Many thought he was going to take home the award since this was the last time the Academy could honor him. Those same people were baffled by the way the show treated that award.

Usually, the Best Picture category, which went to ‘Nomadland,’ is done at the end of the show. It is a huge conclusion with one final big speech and then the show ends. However, this year the academy decided it would be a good idea to do that award third to last and present the best actor last.

Usually, when running a show, you want your biggest category last. Boseman was nominated for Best Actor, the show did Best Actor last. Many would come to the conclusion that means the Oscars were planning some big tribute or sendoff to end the show.

Joaquin Phoenix walked on stage with the envelope, said something about acting, and then read the card.

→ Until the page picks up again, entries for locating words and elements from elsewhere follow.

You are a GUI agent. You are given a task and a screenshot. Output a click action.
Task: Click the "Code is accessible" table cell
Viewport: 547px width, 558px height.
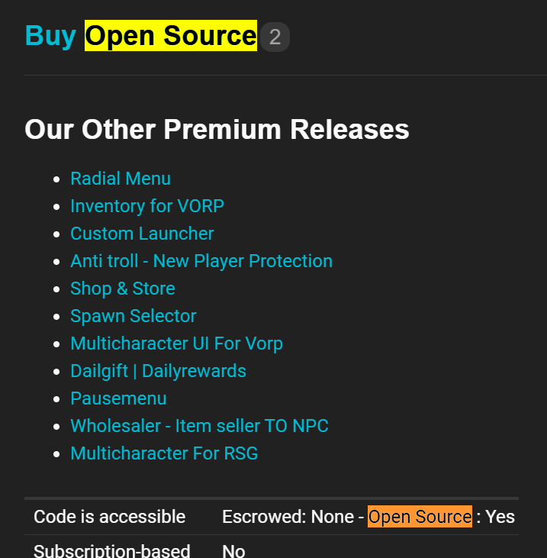click(110, 517)
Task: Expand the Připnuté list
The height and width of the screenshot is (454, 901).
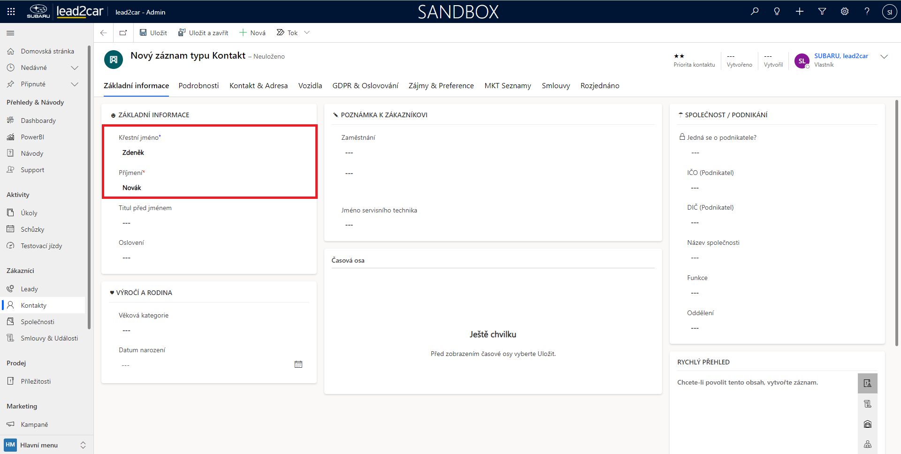Action: point(74,84)
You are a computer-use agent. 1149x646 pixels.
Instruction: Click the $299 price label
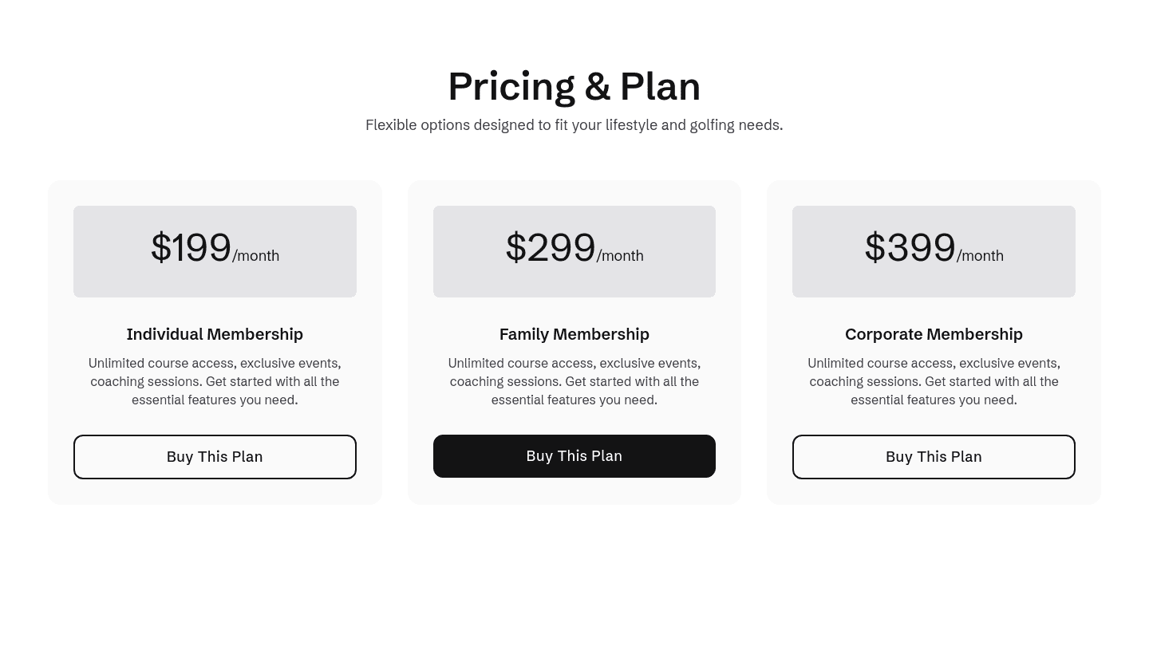[550, 247]
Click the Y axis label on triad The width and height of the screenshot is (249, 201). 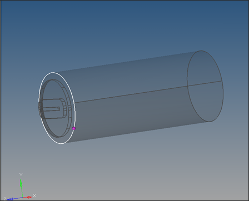pyautogui.click(x=21, y=174)
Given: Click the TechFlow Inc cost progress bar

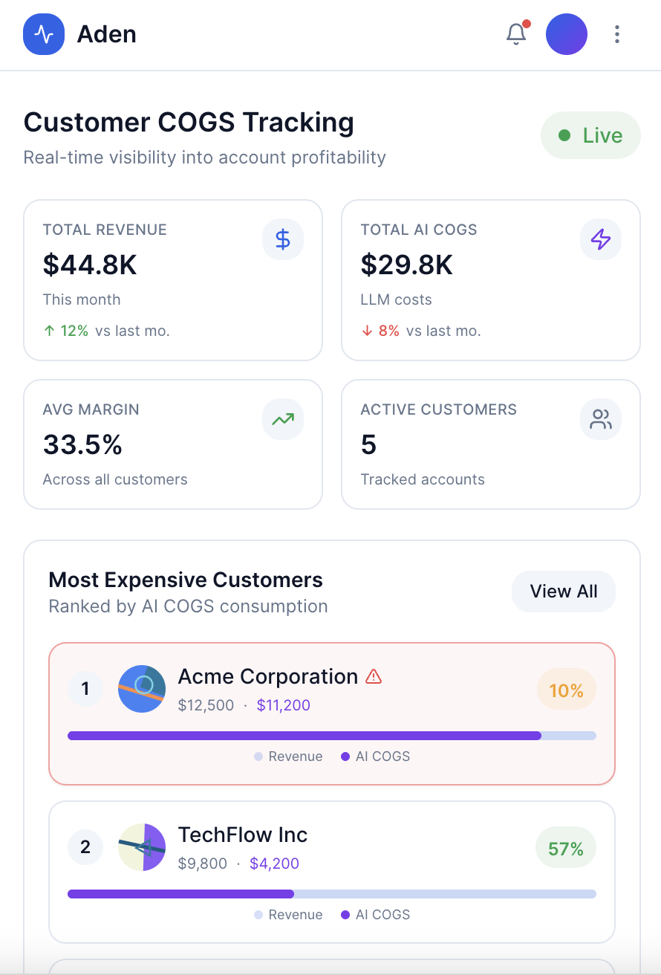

Anthony Hopkins won for ‘The Father,’ but Hopkins wasn’t there so the academy accepted the award on his behalf and it was done. Just like that.

No big speech at the end, no fanfare, just Phoenix saying the academy accepted the award, a thank you, and then it was over.

That had to be the most anticlimactic ending to an Oscars ceremony that we have ever got. Usually, there is a big speech by the best picture winners and some tears, instead, it ended with no speech and a simple thank you.

To add insult to injury the Academy had a Chadwick Boseman NFT, digital artwork, in each of the nominee’s gift bags this year. They had an NFT made and gifted to the nominees plus they put Best Actor at the end of the show? Seems like they were gearing up for a big tribute that never came.

Now it isn’t the Academy Awards’ fault that Chadwick Boseman lost. Only a couple of people know the winners before they are announced and Boseman was favored by many to win. It seems like they may have banked on that fact and it didn’t pan out so now there is significant backlash.

Overall, the 93rd Oscars were a mess. No host, musical performances during the preshow, no film clips, a super-fast In Memoriam, and a tribute that never came.

Award shows are supposed to be these fun nights where we get to celebrate what we love. However, this year’s Oscars felt more like an investors’ meeting with no joy. They had everything they needed to make a good show, but they made baffling decisions that hurt it immensely.

At least Glenn Close’s dance and Yuh-Jung Youn’s great speech added a little bit of fun, but it wasn’t enough.

Hopefully, next year the Oscars can return to what they once were.